Capítulo 2 Experimentos fatoriais 2k
2.1 Visão geral
Os experimentos fatoriais \(2^k\) são uma categoria especial dos experimentos fatoriais gerais. Usa-se essa nomenclatura para indicar que são estudados \(k\) fatores, cada um deles com 2 níveis, de forma completamente cruzada, perfazendo \(p\) pontos experimentais.
Para estudar o efeito de um fator é preciso que se tenha no mínimos dois níveis. Dessa forma, o fatorial \(2^k\) é o mais econômico tipo de experimento fatorial. O número de pontos experimentais cresce numa progressão geométrica de razão 2. O \(2^k\) é útil para investigar simultaneamente vários fatores para posteriormente afunilar a investigação naqueles que se mostragem mais relevantes. O nome dado para esse experimento é screening designs ou screening experiments.

ENUNCIADO DO EXERCÍCIO ▸ Segundo o texto fornecido, como cresce o número de pontos experimentais no fatorial \(2^k\)?

REGISTROS ARMAZENADOS ▸

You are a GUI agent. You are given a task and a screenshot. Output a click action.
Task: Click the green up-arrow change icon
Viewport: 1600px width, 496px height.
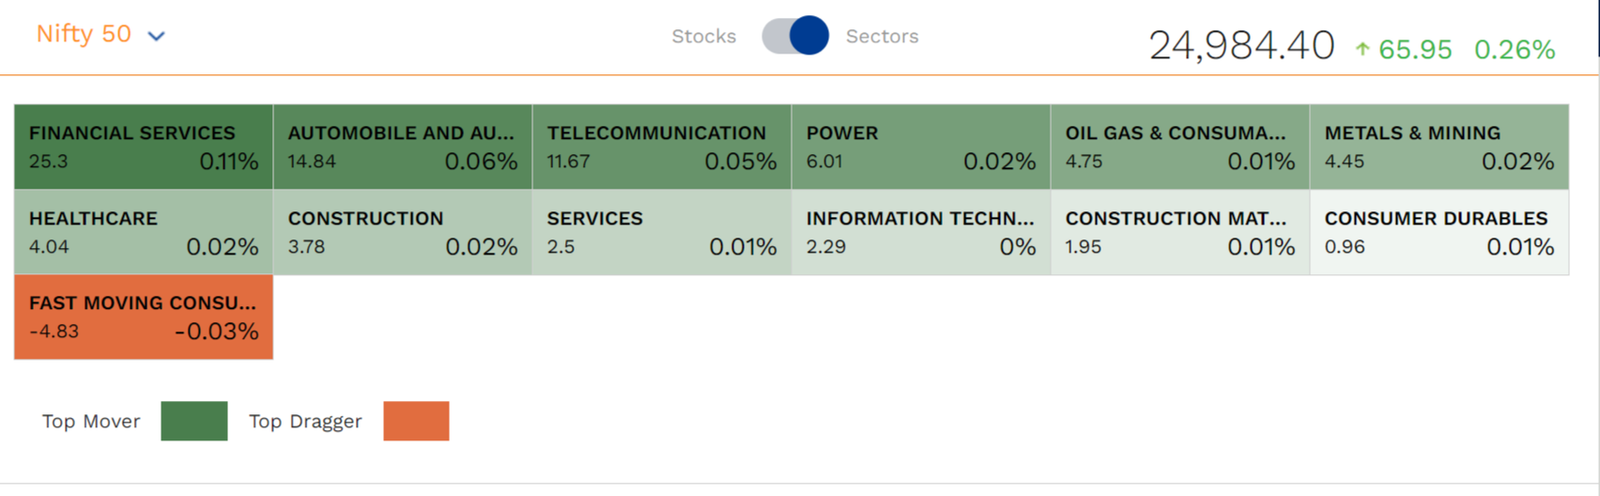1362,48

==

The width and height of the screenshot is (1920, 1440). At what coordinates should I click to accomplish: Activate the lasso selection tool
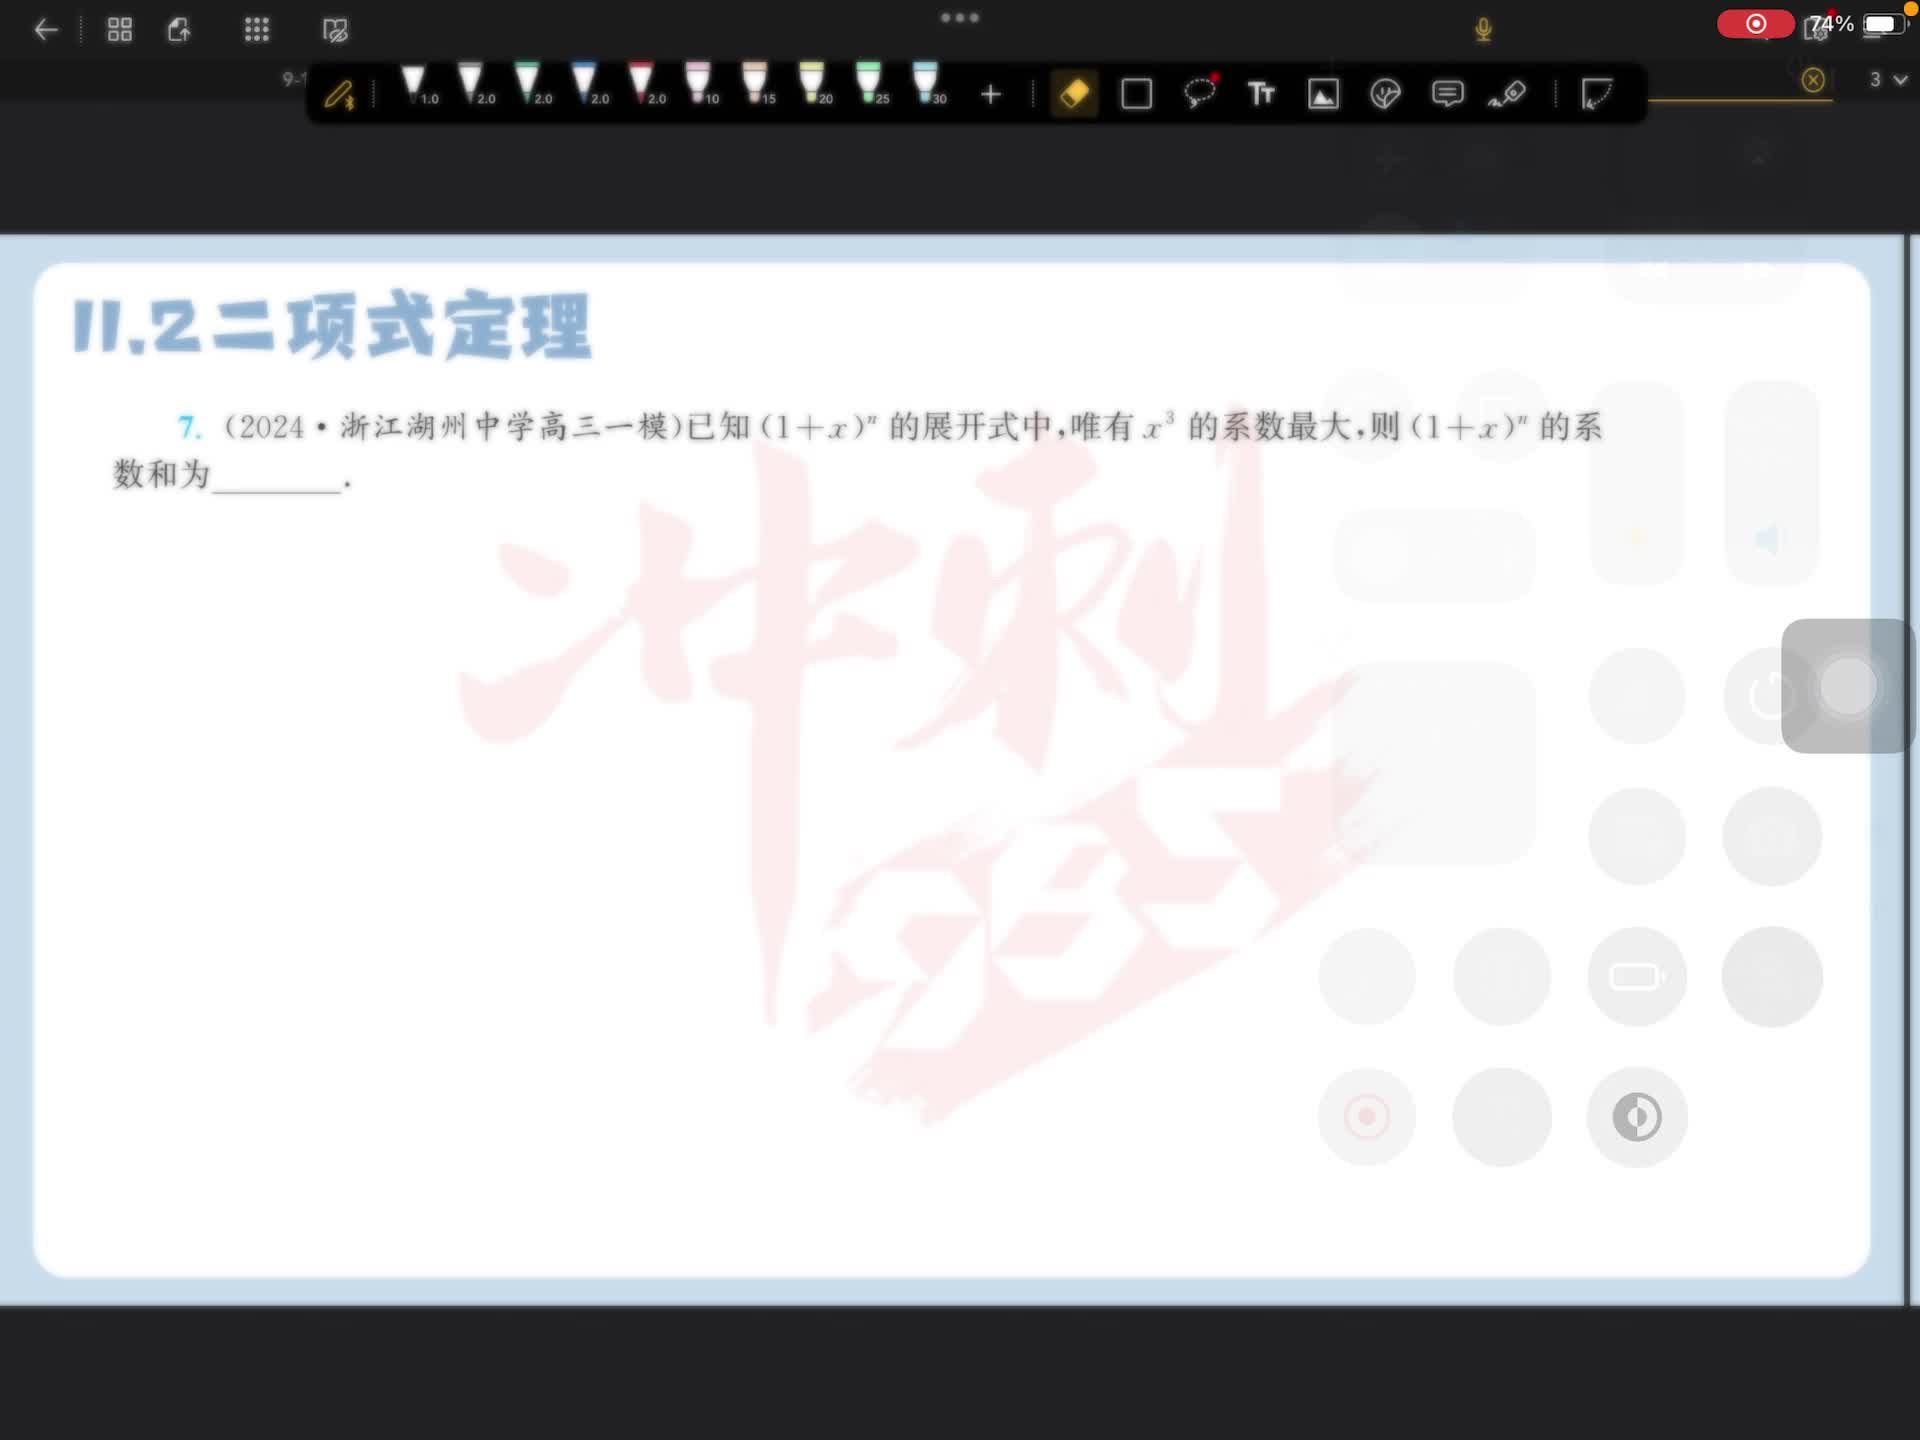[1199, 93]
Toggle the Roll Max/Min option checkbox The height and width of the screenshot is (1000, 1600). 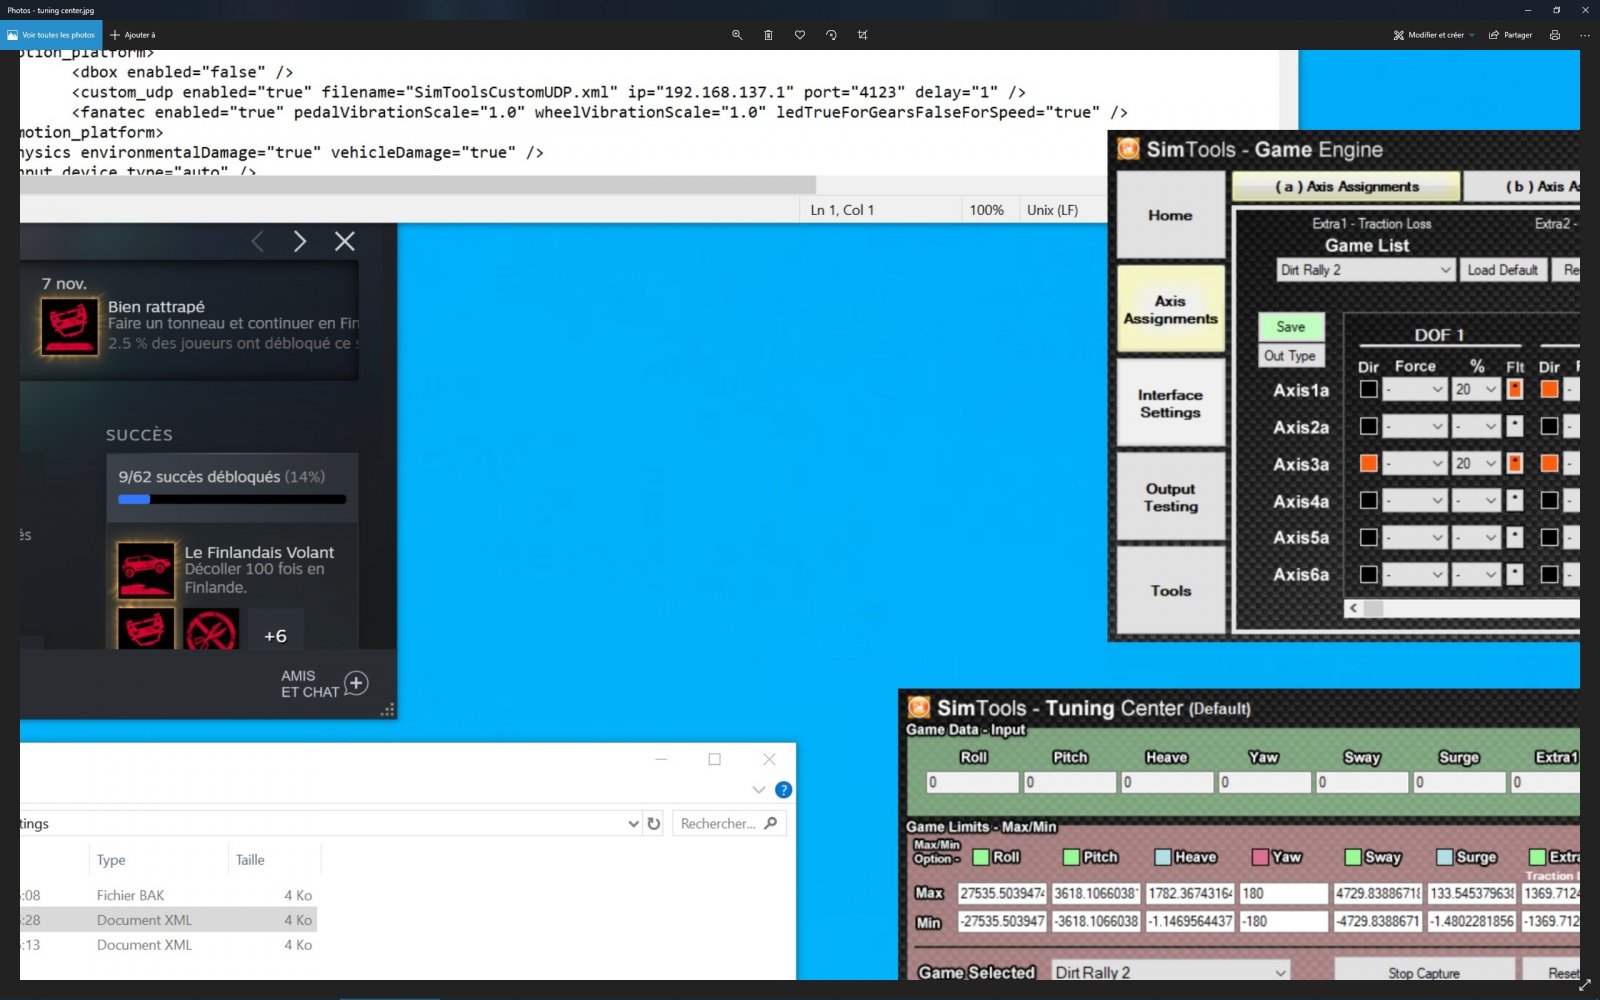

RESPOSTA DO EXERCÍCIO ▸ Cresce numa progressão geométrica de razão 2.